From thence he was accompanied by Dr. Juxon, Col. Thomlinson and other officers formerly appointed to attend him and the private guard of partizans, with musketeers on each side, through the Banqueting house adjoining to which the scaffold was erected between Whitehall Gate and the Gate leading into the gallery from St. James’s: The Scaffold was hung round with black and the floor covered with black and the Ax and Block laid in the middle of the Scaffold. There were divers companies of Foot, and Troops of Horse placed on the one side of the Scaffold towards Kings-Street and on the other side towards Charing Cross, and the multitudes of people that came to be Spectators, very great.
You can read more including the king’s last speech here.
All those participating in the event are volunteers who take part in reenactments during their spare time. These people are extraordinary – they meticulously try to be as historically accurate as possible with the clothing, paraphernalia, and some even wore spectacles designed to look like those from that time! It’s a wonderful hobby that is not only entertaining, but thoroughly informative and unquestionably helps bring history to life. There were men, women, and children dressed in 1640s clothing and several riders atop beautiful, majestic horses. With the grandeur of Buckingham Palace in the background and the many reenactors marching down the Mall, it was truly a wondrous sight.
There were several different “regiments” in the King’s Army (meaning supporters of King Charles I) and these were as follows (do correct me if I am wrong):
|Sir Thomas Blackwell|
|Sir Richard Grenvile (Horse)|
|Lord Ralph Hopton|
|Sir Thomas Lunsford|
|Sir William Pennyman|
|Sir Marmaduke Rawdon|
|Sir Thomas Tyldesley|
|Marquess of Winchester|
I saw and chatted to one of my Twitter friends, @LordOfPies, who is in Sir William Pennyman’s Regiment and who is featured in at least two of the photos in the gallery below. You’ll see that each regiment looks different and some held muskets, pikes, or swords, whilst a few pushed along small cannons!
From the Mall, the parade marched to Horse Guards, wherein they assembled along the perimeter and began a service in honour of King Charles I. A quite moving speech was given and at one point I had chills – and not just because of the weather – I was surprised at how much it moved me.
(If you are in one of the photos below and wish to be removed from the website, please let me know and I will do so right away!)
What I learned:
The Good: It was wonderful to see all of these men and women – who have such a passion and respect for Britain’s history – attired in historically accurate clothing and marching.
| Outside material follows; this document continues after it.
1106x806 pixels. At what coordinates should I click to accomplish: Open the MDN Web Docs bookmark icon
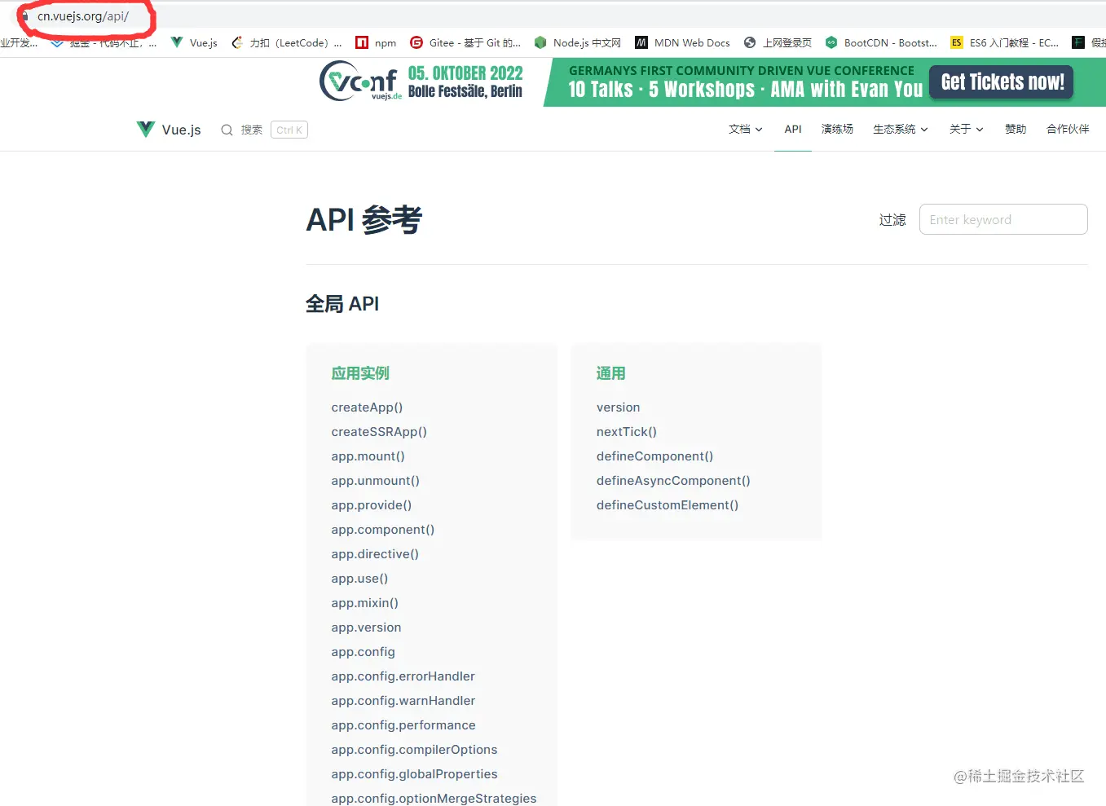click(641, 42)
The Bad: It was cold. But as we’re in January, that’s to be expected.
The Ugly: journalists (from a certain major news outlet) who covered the event were unpleasant and I overheard them making some disparaging comments, which I thought most unfortunate. There were many pushy photographers, so I (naturally not inclined towards aggression) had no choice but to fall back behind them (so forgive the lack of steady shots). Also, there were lots of tourists – which is great – but sadly, many of them were giggling, talking loudly during the moment of silence, and taking selfies – not at all understanding that it was a sombre event. I had a similar surge of disgust when I went to visit the moving poppy display at the Tower and found loads of laughing, smiling, selfie-snapping tourists. Both times I witnessed narcissistic behaviour that was utterly disrespectful of this nation’s history.
In spite of the above, the event was wonderful to behold and I am very pleased that I was able to attend. There will be services held throughout the country on the 30th of January, the day of King Charles I’s execution.